Si la SCI détient, cette fois-ci, a un patrimoine immobilier de 2 millions d’euros, un compte titres de 1 million d’euros, mais a pour passif un crédit immobilier de 1 million d’euros, le ratio immobilier est toujours de 66,66 % (2 millions/ 3 millions), et la valeur des parts pour l’IFI est de 1 333 333 euros (2 millions d’euros × 66,66 %).

En 2023, cela aurait été la valeur à déclarer. En 2024, compte tenu de la possibilité d’appliquer un correctif de plafonnement, il est en effet possible de comparer le résultat obtenu soit à la valeur vénale des droits sociaux, soit à la valeur des immeubles figurant à l’actif, nette des dettes immobilières et de retenir la plus faible. Ce deuxième terme de comparaison est à privilégier, puisqu’il aboutit à une valeur à déclarer à l’IFI inférieure à 1 million d’euros (2 millions d’euros d’actif immobilier -1 million d’euros de crédit immobilier).

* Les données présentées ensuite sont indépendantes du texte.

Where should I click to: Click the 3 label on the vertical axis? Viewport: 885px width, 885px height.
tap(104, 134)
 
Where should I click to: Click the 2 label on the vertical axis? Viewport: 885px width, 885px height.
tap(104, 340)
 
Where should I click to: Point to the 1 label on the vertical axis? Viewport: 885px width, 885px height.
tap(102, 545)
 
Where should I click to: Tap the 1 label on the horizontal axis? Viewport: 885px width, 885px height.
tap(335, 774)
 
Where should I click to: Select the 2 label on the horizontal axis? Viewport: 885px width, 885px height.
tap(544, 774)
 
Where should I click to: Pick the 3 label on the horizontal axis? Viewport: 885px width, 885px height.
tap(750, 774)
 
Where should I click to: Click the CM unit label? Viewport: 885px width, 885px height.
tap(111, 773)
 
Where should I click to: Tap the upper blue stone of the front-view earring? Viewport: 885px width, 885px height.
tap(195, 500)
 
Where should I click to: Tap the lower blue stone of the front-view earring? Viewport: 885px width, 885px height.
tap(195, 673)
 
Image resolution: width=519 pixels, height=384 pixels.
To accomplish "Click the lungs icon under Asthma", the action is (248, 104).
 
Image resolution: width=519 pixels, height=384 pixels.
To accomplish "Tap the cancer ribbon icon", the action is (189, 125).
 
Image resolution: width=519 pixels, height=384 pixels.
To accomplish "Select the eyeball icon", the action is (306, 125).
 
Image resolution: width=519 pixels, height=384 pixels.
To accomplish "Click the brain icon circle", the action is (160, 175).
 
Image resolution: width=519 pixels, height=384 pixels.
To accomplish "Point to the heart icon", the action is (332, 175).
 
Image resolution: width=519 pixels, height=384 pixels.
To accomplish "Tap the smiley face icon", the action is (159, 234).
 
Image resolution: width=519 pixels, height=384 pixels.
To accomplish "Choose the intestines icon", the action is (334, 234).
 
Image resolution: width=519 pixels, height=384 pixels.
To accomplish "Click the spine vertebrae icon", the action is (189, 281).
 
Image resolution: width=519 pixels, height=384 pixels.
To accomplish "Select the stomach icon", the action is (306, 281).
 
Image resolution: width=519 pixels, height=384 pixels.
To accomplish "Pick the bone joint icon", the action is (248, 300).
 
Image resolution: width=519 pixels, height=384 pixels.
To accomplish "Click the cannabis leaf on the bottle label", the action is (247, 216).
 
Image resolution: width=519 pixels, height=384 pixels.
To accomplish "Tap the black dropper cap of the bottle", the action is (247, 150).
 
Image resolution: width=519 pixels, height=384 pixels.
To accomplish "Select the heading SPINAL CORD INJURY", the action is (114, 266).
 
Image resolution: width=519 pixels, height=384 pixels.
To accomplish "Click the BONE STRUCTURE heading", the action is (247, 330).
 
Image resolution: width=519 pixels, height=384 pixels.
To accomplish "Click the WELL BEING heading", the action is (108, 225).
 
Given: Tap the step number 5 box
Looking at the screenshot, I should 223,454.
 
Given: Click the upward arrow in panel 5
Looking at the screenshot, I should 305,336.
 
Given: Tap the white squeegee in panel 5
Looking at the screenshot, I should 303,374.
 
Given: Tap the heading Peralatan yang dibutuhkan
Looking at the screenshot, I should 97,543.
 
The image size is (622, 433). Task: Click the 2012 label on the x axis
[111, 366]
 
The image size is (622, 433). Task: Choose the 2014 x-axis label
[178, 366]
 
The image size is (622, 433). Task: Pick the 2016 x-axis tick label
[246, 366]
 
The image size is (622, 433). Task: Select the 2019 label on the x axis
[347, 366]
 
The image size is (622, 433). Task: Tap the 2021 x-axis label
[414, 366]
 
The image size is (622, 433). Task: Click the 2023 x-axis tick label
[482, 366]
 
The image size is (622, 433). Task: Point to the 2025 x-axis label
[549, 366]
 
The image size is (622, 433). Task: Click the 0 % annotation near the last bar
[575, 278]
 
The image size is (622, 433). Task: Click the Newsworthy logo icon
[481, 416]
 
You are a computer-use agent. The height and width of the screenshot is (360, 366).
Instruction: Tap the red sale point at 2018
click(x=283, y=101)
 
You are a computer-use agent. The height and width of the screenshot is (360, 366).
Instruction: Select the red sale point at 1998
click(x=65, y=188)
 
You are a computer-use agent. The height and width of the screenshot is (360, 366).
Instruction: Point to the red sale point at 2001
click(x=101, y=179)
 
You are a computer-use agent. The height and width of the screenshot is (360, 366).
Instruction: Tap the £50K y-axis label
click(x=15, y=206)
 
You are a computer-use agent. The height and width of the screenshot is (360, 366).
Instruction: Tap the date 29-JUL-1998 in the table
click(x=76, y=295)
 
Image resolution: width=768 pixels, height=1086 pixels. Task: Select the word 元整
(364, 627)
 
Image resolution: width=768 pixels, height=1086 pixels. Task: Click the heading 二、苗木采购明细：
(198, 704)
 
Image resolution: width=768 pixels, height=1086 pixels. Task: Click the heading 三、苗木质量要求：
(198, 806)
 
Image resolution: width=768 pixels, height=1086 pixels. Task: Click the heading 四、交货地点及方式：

Si la SCI est détenue à parts égales par deux associés, la participation de chacun s’élève à 500 000 euros.

Application d’une décote

Il est possible d’appliquer sur la valeur obtenue, une décote de 10 % pour détention indirecte et aussi d’une décote de 10 % pour absence de liquidité des titres de sociétés non cotées, en fonction de l’existence de clauses statutaires limitant la disposition des parts type, clause d’agrément.